Eliminati i vincoli sugli orari d’apertura delle stazioni di servizio – Approvata mozione per armonizzare gli orari dei negozi di commercio al dettaglio
In futuro i benzinai potranno offrire tutto l’assortimento dall’una alle cinque della notte. Il Consiglio degli stati ha approvato con 26 voti a 17 un adeguato cambio della legge sul lavoro, seguendo la decisione del Nazionale. Unica divergenza tra le due camere è se l’allentamento degli orari nelle stazioni di servizio debba valere anche per le stazioni di servizio dei grandi agglomerati e non soltanto per quelle situate sugli assi stradali “fortemente frequentati dai viaggiatori”. Il dossier torna al Nazionale. La liberalizzazione degli orari, che è stata elaborata su un’iniziativa del consigliere nazionale Christian Lüscher (PLR), permetterebbe alle stazioni di servizio di offrire in ogni momento non solo benzina, panini e caffè ai viaggiatori ma tutti i prodotti. Secondo il presidente dell’Associazione esercenti stazioni di servizio, Walter Eberle “per gestire con successo una stazione di servizio dobbiamo offrire orari d’apertura a misura del cliente”. Nel dibattito agli Stati una minoranza di sinistra aveva provato a combattere la liberalizzazione, senza successo, argomentando che “nell’era dei prodotti surgelati non sarebbero numerosi i consumatori che farebbero uso delle nuove possibilità di acquisto”. La sinistra teme anche una deregolamentazione generalizzata degli orari di lavoro. Per la vendita a tutte le ore ci vuole personale che entri in servizio all’alba e rimanga fino a tardi, ma i salari bassi e il lavoro estenuante generano un’immagine negativa dei locali. Eberle respinge questa critica ritenendo che “non manca il personale che desidera lavorare fuori dagli orari canonici che noi reclutiamo, sia tra le casalinghe, sia tra gli studenti”. Un contratto collettivo c’è soltanto in tre cantoni e dopo il voto di Berna il sindacato vede nuove prospettive. Secondo UNIA, un contratto collettivo potrebbe essere la base per introdurre standard minimi e combattere “le pessime condizioni di lavoro, gli orari molto lunghi, i salari bassi”. La metà degli esercenti (1300 sul territorio nazionale) ha già aderito all’Associazione esercenti e se le trattive con i sindacati avranno buon esito, la maggiore libertà concessa dal Parlamento, sarà accompagnata da un contratto collettivo di lavoro.
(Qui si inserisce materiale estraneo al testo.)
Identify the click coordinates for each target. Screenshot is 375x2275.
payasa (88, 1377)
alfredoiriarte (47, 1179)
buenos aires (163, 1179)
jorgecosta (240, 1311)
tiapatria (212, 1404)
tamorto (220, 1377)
Nello stesso ordine del giorno il Consiglio degli Stati ha accolto con 27 voti contro 11 una mozione di Filippo Lombardi (PPD) che chiede di armonizzare gli orari d’apertura dei negozi di commercio al dettaglio. In tutti i cantoni, i negozi dovrebbero restare aperti almeno dalle 6 alle 20 dal lunedì al venerdì e dalle 6 alle 19 il sabato. Chi lo desidera potrebbe estendere l’orario fino alle 23, il limite massimo già previsto dalla Confederazione. La proposta offrirebbe orari più flessibili alla popolazione, che ne ha sempre più bisogno e ammortizzerebbe il mercato interno evitando distorsioni della concorrenza. Quest’ultimo argomento sostenuto anche dal Consiglio federale, che ha anche aggiunto che si tratta di un’ammortizzazione parziale degli orari, che tiene sufficientemente conto delle diverse situazioni economiche della Svizzera. Lombardi, con la sua proposta, vuole contrastare anche uno degli effetti del franco forte sul commercio al dettaglio svizzero: il turismo degli acquisti. “Allungare l’orario d’apertura dei negozi scoraggerebbe i consumatori a recarsi all’estero”, è convinto Lombardi, che ha anche spiegato: “Oggi si calcola che il turismo degli acquisti fa perdere al commercio elvetico circa 6-8 miliardi di franchi mettendo a rischio oltre 15.000 posti di lavoro”. Il settore del commercio al dettaglio è il secondo più importante in Svizzera con 370.000 impieghi. Contraria la maggior parte della sinistra, convinta che la proposta del senatore ticinese non serva a combattere il turismo degli acquisti e non rispetti la sovranità dei Cantoni, ai quali spetta la regolamentazione degli orari d’apertura. La mozione passerà al vaglio del Consiglio nazionale e un sì dei deputati, sfoggerebbe in un progetto di legge, che tornerebbe in Parlamento e andrà in consultazione presso i Cantoni, che potranno esprimersi in materia.